TissueGen works with major U.S. medical textile companies; pharmaceutical, medical device and therapeutic companies; and government-funded entities “to develop novel treatments for medical applications,” Nelson says. “Each customer presents an opportunity to develop a new ELUTE fiber-based product. We have invested heavily this past year in qualified personnel and critical infrastructure to support expanded research, development and manufacturing capacity; product quality; and regulatory compliance.”
“The regulatory environment has intensified its focus on the medical device supply chain in an effort to better assess risk,” Norris says. “Reimbursement (the cost private payers and Centers for Medicare and Medicaid Services are willing to pay to cover medical procedures and devices) and factors such as increased regulation have brought new challenges in managing the cost of the components.
“ATEX emphasizes design for reliability and manufacturability. We follow a process that ensures a predetermined set of checkpoints is met before the project advances,” she adds. “We have a robust assessment program to identify risks early in the process. Vertical integration has reduced risk in the supply chain, but manufacturing medical-grade polyester is about quality and continuity of supply more than economic benefit. We will not sacrifice quality for cost.”
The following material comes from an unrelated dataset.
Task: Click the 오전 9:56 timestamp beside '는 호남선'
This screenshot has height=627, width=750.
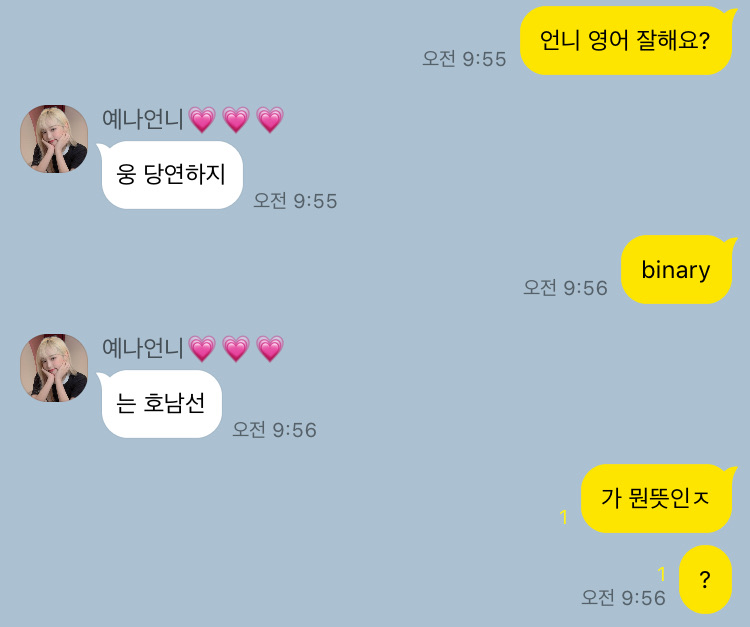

There are some identifiable trends in this industry. Nelson says that devices that can multi-function is one. “The medical textile industry is moving toward biodegradable devices and combined medical devices delivering structural support and drug delivery from the same device,” he says.
“High-reliability organizations make safety a priority,” says Lessum. “Additionally, healthcare worker and patient satisfaction are now key metrics for hospital leadership. Combine these factors with the need to improve staff retention and there is a clear trend toward investing in healthcare worker safety.”
The trend in percutaneous procedures is for thinner materials while maintaining or improving durability, according Norris. “Biomaterials also are trending toward lighter or resorbable materials, with the ultimate objective to leave less material behind and/or enable tissue regeneration.”
DuPont is developing a line of Tyvek cargo covers to protect pharmaceutical products during shipping. In April, it introduced Tyvek Xtreme™ W50, which features a layer of insulation that extends that protection against heat and cold.
PurThread is working with academic institutions to further study applications and benefits of incorporating its yarns across multiple fabrics. “We want to stay on the cutting edge of antimicrobial textiles,” Ballenger says.
The fact that ELUTE fiber can deliver pharmaceuticals and biologic agents at an implantation site to direct cellular and tissue growth “dramatically changes how medical textiles can be used, taking them from the current use of simply structural support to orchestrating the wound-healing process,” Nelson says. TissueGen is now in the trial stages of using ELUTE fiber for spinal cord repair.
“ATEX is committed to doing the right thing and investing in not only the technology to develop innovative device components, but also in infrastructure. Relationships and being involved in industry events help us better understand the future of our business and identify opportunities early,” Norris says. “We are contributing to devices that do not exist today with unique technologies, enabling new procedures and devices to address new and larger patient populations.
“It’s our intention to be diversified as the landscape changes and advancements in medicine evolve,” she continues. “Emerging technologies and new biomaterials will drive new products. A fresh direction is always on the horizon.”